# [risolto] installazione con gentoo 2006.1 installer grafico

## NOVIZIO

Ciao a tutti

Qualcuno sa se la .1 ha ancora problemi nell' installazione grafica come nella .0 ?

ThnksLast edited by NOVIZIO on Thu Oct 19, 2006 2:51 pm; edited 1 time in total

----------

## crisandbea

 *NOVIZIO wrote:*   

> Ciao a tutti
> 
> Qualcuno sa se la .1 ha ancora problemi nell' installazione grafica come nella .0 ?
> 
> Thnks

 

diciamo che a me funzionò anche l'installer della 2006.0 , la 2006.1 l'ho installata a mano, e ti consiglio di fare cosi, almeno impari qualcosa, cosi come ho imparato qualcosa io, e credo tutti quelli che hanno installato gentoo a mano senza installer.

----------

## NOVIZIO

si ma io sono proprio impedito non riesco a fare nemmeno le partizioni, anche perche' devo tenere 1/6 di hd per win ( purtroppo obbligatoriamente )

----------

## crisandbea

 *NOVIZIO wrote:*   

> si ma io sono proprio impedito non riesco a fare nemmeno le partizioni, anche perche' devo tenere 1/6 di hd per win ( purtroppo obbligatoriamente )

 

basta farle da winzooz con partition magic le partizioni,se ti viene più semplice.

comunque puoi provarlo tranquillamente l'installer della 2006.1, al max non riesce ad installarti nulla.

ciao

----------

## Ic3M4n

io sapevo che nella 2006.0 l'installer avesse problemi con la creazione delle partizioni, e quindi ogni tanto eliminasse quello che non doveva creare. 

@NOVIZIO: si ma io sono proprio impedito...

ma dai smettiamola di dire vaccate. non vedo cosa ci sia di difficile nell'utilizzare un programma come fdisk. e poi in ogni caso se non sai come formattare un disco come pensi di configurare un sistema operativo linux? beh... con lo stesso principio, si legge il man del programma, lo si configura come lo si vuole o lo si utilizza per ottenere i risultati che ti servono.

 qui  ti insegnano come partizionare,

EDIT Aggiunto il nome dopo la @, dimenticata   :Embarassed: Last edited by Ic3M4n on Thu Oct 19, 2006 11:02 am; edited 1 time in total

----------

## topper_harley

 *crisandbea wrote:*   

> 
> 
> basta farle da winzooz con partition magic le partizioni,se ti viene più semplice.
> 
> ciao

 

Io ho avuto una pessima esperienza utiliuzzando Partition Magic, ovvero un crash durante il partizionamento e bios andato a puttt... ehm bios compromesso.

Il computer non accettava il boot ne da cd, ne da hd, ma solo da floppy. Peccato che il laptop in questione non avesse floppy. Ho dovuto spedire in centro assistenza e aggiornare il bios.

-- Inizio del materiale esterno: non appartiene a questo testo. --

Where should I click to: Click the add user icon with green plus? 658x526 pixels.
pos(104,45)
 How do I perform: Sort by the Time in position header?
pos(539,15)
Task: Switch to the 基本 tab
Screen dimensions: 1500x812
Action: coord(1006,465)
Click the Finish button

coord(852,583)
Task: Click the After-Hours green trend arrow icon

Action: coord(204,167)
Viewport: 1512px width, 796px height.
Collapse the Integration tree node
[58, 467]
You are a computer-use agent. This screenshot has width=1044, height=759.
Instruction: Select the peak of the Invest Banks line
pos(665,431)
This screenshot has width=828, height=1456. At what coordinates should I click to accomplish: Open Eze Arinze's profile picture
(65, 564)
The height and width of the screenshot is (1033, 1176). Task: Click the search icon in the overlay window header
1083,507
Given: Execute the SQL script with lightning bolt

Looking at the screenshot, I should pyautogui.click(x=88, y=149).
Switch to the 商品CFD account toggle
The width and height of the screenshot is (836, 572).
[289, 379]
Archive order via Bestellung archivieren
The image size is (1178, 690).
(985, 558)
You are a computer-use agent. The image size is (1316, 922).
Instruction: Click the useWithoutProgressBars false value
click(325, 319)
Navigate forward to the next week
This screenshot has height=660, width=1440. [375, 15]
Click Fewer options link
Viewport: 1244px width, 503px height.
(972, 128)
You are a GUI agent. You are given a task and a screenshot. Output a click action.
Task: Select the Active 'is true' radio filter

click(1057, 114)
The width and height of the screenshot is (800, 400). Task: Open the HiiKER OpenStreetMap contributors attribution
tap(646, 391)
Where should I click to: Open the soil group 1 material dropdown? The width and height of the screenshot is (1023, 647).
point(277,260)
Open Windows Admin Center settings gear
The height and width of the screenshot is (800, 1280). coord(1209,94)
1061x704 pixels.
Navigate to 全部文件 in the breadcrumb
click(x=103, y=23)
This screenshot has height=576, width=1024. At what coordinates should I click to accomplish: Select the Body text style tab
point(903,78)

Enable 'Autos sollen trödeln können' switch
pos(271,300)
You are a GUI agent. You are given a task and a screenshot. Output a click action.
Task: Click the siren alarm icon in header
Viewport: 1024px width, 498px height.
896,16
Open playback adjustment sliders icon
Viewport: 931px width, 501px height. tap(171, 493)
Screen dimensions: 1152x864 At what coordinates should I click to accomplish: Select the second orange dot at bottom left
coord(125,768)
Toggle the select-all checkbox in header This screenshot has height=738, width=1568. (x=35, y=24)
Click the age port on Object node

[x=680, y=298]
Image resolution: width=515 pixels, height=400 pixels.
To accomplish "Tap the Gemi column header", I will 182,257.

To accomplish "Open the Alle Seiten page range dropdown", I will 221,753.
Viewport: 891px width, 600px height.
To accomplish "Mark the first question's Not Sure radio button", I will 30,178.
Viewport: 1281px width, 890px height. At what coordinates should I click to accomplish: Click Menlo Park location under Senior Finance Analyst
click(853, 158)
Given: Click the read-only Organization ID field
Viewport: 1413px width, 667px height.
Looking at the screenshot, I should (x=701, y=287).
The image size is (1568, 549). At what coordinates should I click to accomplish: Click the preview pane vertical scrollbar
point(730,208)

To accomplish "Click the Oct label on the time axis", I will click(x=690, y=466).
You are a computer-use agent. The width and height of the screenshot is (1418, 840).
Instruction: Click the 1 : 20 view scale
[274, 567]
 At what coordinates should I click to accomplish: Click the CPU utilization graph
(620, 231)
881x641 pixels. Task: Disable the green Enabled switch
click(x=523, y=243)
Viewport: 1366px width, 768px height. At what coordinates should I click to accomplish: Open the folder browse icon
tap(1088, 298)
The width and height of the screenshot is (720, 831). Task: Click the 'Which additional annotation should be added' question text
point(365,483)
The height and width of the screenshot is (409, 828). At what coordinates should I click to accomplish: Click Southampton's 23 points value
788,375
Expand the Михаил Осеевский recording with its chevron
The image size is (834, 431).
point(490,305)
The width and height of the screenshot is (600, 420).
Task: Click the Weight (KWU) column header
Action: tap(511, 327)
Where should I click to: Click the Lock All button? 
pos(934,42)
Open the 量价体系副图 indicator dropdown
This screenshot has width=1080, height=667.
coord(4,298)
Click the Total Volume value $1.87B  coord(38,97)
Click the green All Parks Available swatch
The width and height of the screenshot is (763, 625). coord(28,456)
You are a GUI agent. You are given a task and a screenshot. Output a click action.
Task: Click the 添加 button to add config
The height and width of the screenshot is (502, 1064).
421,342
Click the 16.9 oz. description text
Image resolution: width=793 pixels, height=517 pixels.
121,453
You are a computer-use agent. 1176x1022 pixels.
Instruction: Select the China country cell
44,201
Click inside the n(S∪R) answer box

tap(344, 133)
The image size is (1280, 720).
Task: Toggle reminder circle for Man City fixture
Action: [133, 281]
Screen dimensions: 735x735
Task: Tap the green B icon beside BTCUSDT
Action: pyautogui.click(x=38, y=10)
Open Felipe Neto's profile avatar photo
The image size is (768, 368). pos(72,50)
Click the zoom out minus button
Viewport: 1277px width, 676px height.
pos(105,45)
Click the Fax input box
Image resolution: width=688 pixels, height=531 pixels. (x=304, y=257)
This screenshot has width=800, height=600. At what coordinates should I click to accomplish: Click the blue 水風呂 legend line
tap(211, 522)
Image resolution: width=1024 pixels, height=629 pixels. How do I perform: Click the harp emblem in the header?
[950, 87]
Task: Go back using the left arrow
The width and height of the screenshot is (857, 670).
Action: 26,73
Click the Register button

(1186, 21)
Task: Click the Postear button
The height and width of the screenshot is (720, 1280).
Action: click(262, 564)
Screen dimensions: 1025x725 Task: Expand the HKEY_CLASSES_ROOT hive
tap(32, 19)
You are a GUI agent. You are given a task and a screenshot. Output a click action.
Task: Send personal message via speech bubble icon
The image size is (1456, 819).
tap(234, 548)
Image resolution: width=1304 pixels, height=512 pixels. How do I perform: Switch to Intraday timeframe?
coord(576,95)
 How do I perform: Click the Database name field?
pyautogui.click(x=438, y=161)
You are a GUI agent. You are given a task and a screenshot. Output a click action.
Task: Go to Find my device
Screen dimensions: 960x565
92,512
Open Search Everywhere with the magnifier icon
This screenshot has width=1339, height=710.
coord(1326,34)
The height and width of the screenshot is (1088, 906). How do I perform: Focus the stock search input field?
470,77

Magari sono io un po' sfigato ma trovo che usare fdisk da un livecd sia molto più semplice ed efficace.

----------

## crisandbea

 *topper_harley wrote:*   

>  *crisandbea wrote:*   
> 
> basta farle da winzooz con partition magic le partizioni,se ti viene più semplice.
> 
> ciao 
> ...

 

concordo con te che partition magic possa fare dei danni, daltronde sia sotto winzooz non c'è da aspettarti delle buone cose..  :Cool:  ,cmq consiglio anche i fdisk, ma visto che il nostro amico "NOVIZIO" ha paura di fare danni con un fdisk da riga di comando vorrebbe qualcosa di grafico se non ho captato male il suo problema.... ed ecco il perchè del consiglio di partition magic..... poi stà a lui decidere..... 

ciauz

----------

## MajinJoko

 *Ic3M4n wrote:*   

> @si ma io sono proprio impedito...
> 
> ma dai smettiamola di dire vaccate

 

se ammette la propria ignoranza, non vedo perché il fatto che dica che troverebbe difficile partizionare il disco con fdisk sia definibile "vaccata".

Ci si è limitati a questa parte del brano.